Opinion
No. 42224.
March 12, 1962.
1. Insurance — garage liability policy — gasoline negligently substituted for kerosene — injuries resulting, due to accident within meaning of policy.
Injuries sustained by child, as result of explosion of gasoline negligently substituted for kerosene which child's sister sought to purchase at service station, were due to "accident" within meaning of garage liability policy.
2. Insurance — garage liability policy — products liability exclusion as not relieving insurer from liability for bodily injuries occurring off assured's premises.
Products liability coverage exclusion was not intended to relieve insurer on garage liability policy from liability for bodily injuries occurring off assured's premises but applied only to property damage liability.
3. Insurance — garage liability policy — gasoline negligently substituted for kerosene — coverage held applicable for accidents and bodily injuries occurring off assured's premises.
Garage liability policy afforded coverage for liability for accidents and personal injuries occurring off premises as result of negligence of assured in carelessly substituting gasoline for kerosene; and negligent act of attendant at assured's service station in making such a substitution constituted an operation incident to business being conducted on premises by assured.
4. Insurance — doubtful questions as to insurance policy resolved in favor of assured.
All doubtful questions as to insurance policy are resolved in favor of insured.
Headnotes as approved by Jones, J.
APPEAL from the Circuit Court of Jackson County; LESLIE B. GRANT, J.
C.W. Ford, Pascagoula, for appellant.
I. It is the contention of the appellant, Great American Insurance Company, defendant-garnishee, that the insurance policy which the defendant, Fernandez, Inc., had with Great American Insurance Company, defendant-garnishee and appellant herein, did not cover the alleged damages sustained by the plaintiffs in their declaration, and that any damages sustained by the plaintiffs would be under the theory of product liability coverage with the defendant, Fernandez, Inc., on the theory that the child, Elva Dean Triplett, who went to the premises of Fernandez, Inc., to purchase, under the directions of her father, Willie Triplett, did not receive the product which she told the employee of Fernandez, Inc., she wanted, and that any liability of the insurer, Great American Indemnity Company, would have to be based on a product liability coverage, which coverage is absent from the insurance policy in force at that time, and which policy is attached to the traverse of the plaintiff, appellee herein.
II. Appellant contends that its liability in this case, if any, has to be grounded in the accident clause of the policy, and the alleged filling of the container of Elva Dean Triplett with gasoline instead of kerosene did not constitute an accident under the terms of the existing insurance policy of the appellant with the defendant, Fernandez, Inc.
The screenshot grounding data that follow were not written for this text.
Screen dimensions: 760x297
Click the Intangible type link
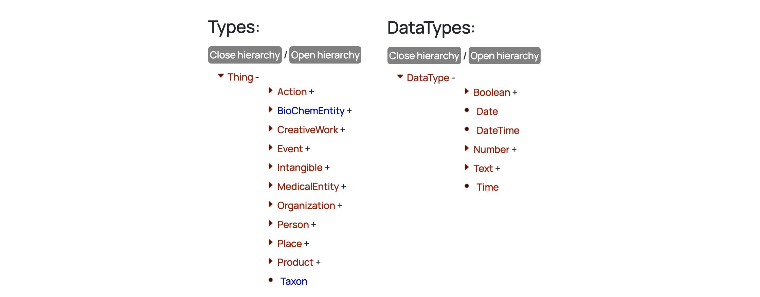300,168
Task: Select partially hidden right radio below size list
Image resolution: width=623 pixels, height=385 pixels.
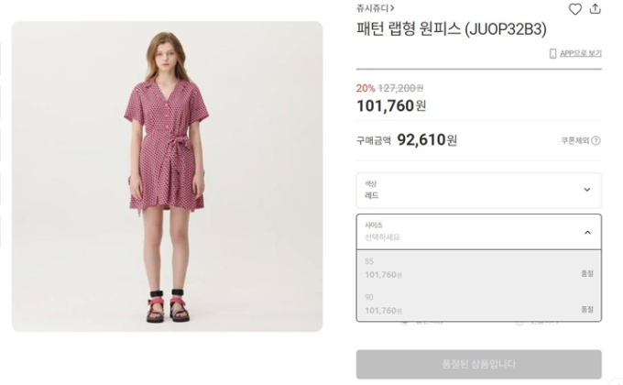Action: [x=519, y=323]
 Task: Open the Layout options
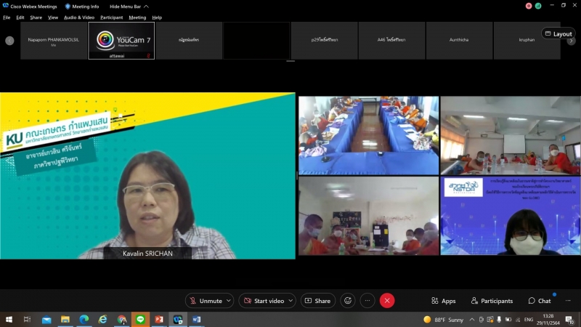(x=558, y=33)
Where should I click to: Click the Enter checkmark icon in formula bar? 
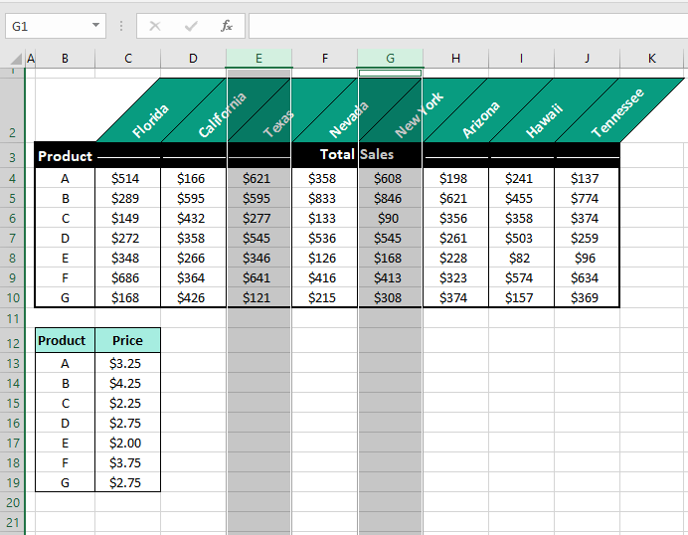click(190, 26)
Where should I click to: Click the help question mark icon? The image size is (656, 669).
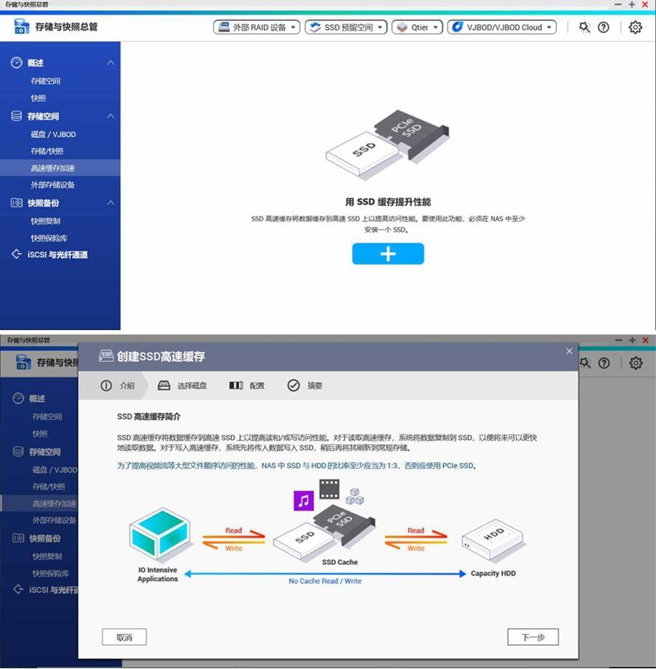602,27
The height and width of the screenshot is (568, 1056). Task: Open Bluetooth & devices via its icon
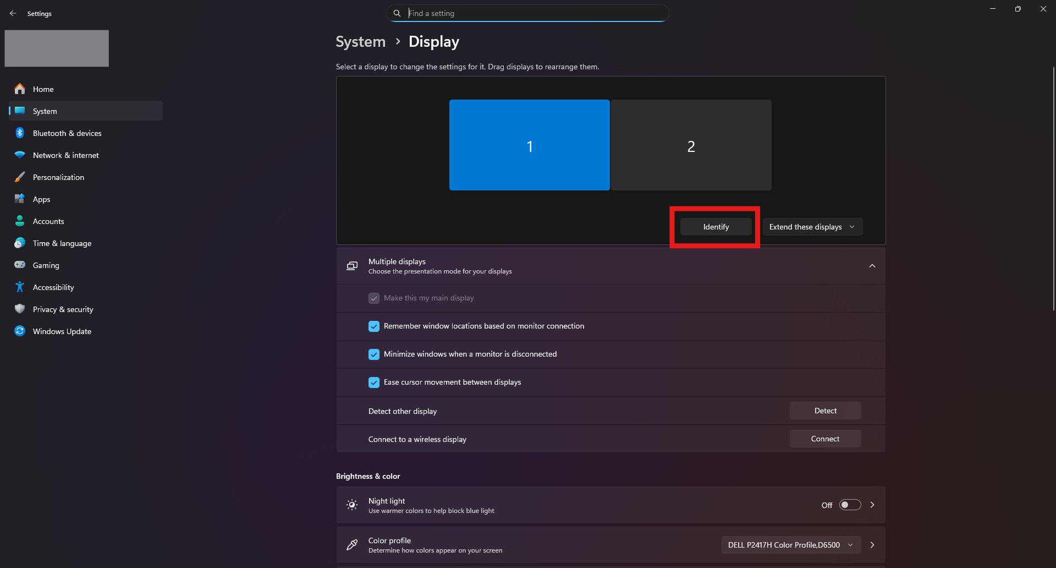20,133
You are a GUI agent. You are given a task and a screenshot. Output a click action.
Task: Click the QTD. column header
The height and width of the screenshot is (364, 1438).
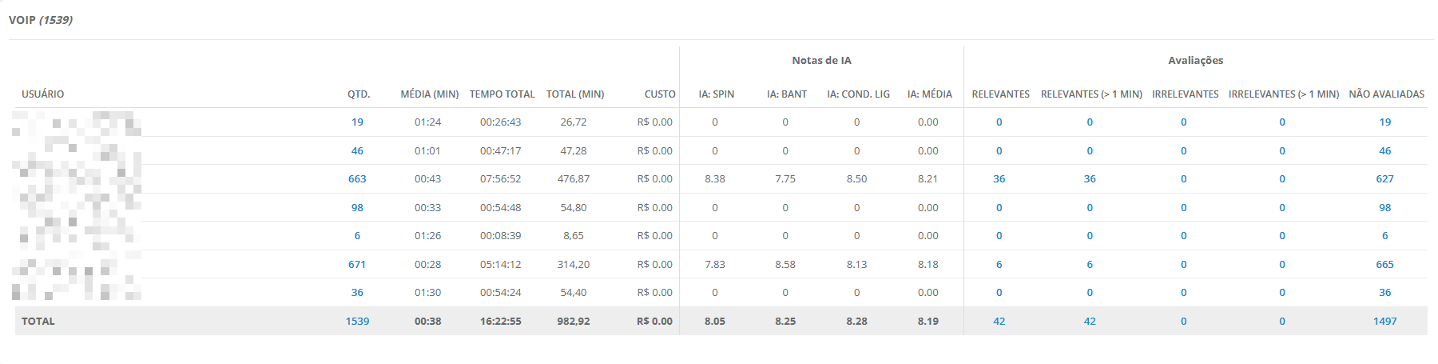coord(359,94)
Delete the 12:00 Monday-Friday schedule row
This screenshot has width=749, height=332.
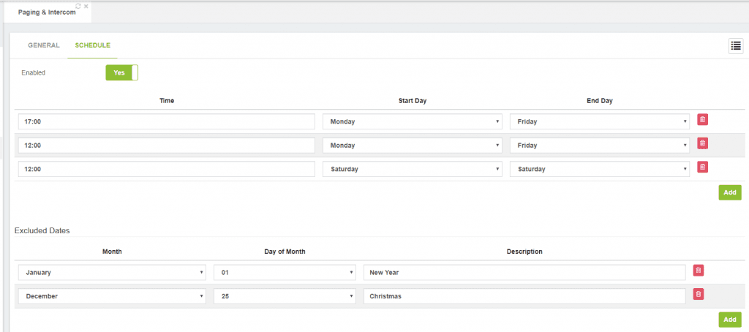pyautogui.click(x=702, y=143)
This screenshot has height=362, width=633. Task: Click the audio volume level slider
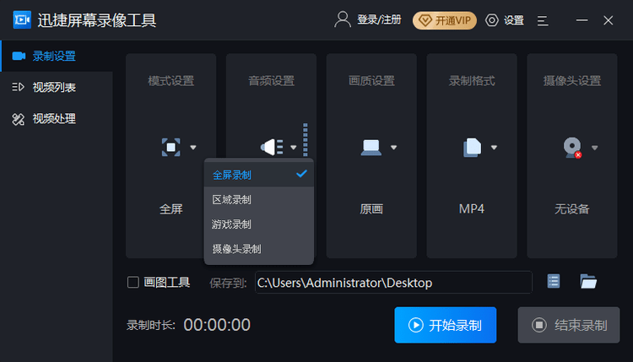306,139
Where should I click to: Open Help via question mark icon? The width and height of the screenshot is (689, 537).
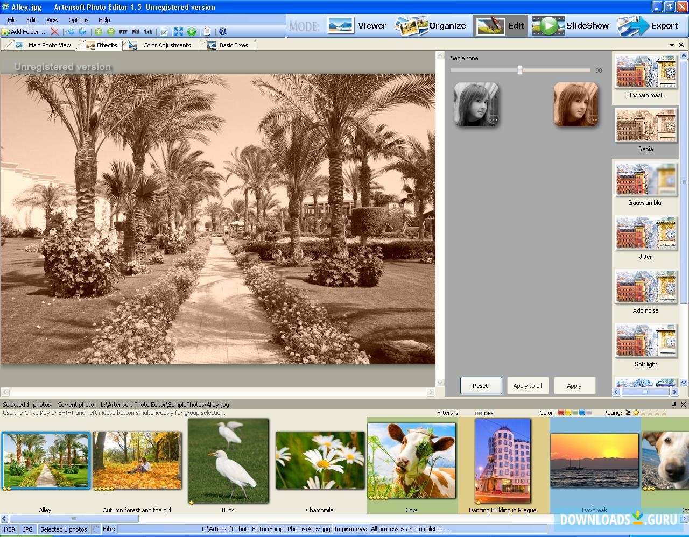point(222,32)
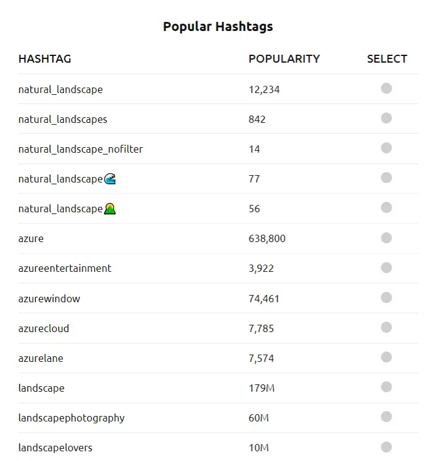The height and width of the screenshot is (461, 441).
Task: Select the landscapephotography radio button
Action: coord(386,417)
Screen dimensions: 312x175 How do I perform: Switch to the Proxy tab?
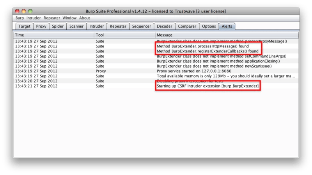coord(41,26)
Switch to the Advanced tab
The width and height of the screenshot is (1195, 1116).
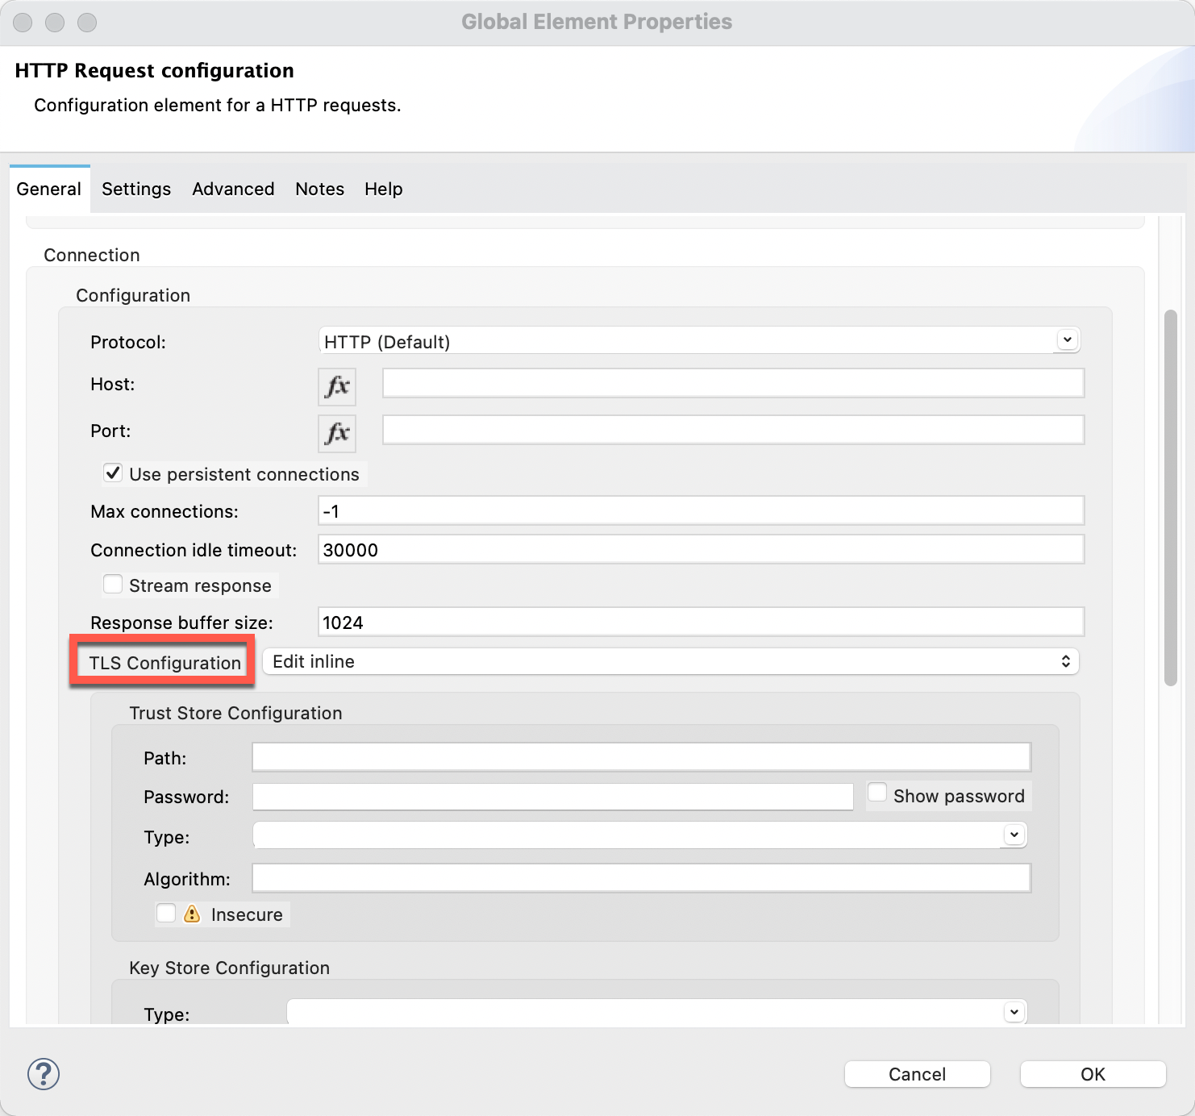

Womack v. Employers Mutual Liability Ins. Co., 233 Miss. 110, 101 So.2d 107; 29A Am. Jur., Secs. 1166, 1167 pp. 312, 315; 1 Words and Phrases (perm. ed.), pp. 293, 294, 297.
Cumbest Cumbest, Pascagoula, for appellees.
I. The injuries suffered by the plaintiff's minor daughter were "caused by accident" within the meaning and coverage of the Garage Liability Policy issued by the appellant, Great American Insurance Company, to the defendant, Fernandez, Inc. Commercial Cas. Ins. Co. v. Tri-State Transit Co., 190 Miss. 560, 1 So.2d 221; Georgia Cas. Co. v. Alden Mills, 156 Miss. 853, 127 So. 555, 73 A.L.R. 408; Young v. Railway Mail Assn., 126 Mo. App. 325, 103 S.W. 557; 1 Words and Phrases (perm. ed.), p. 293.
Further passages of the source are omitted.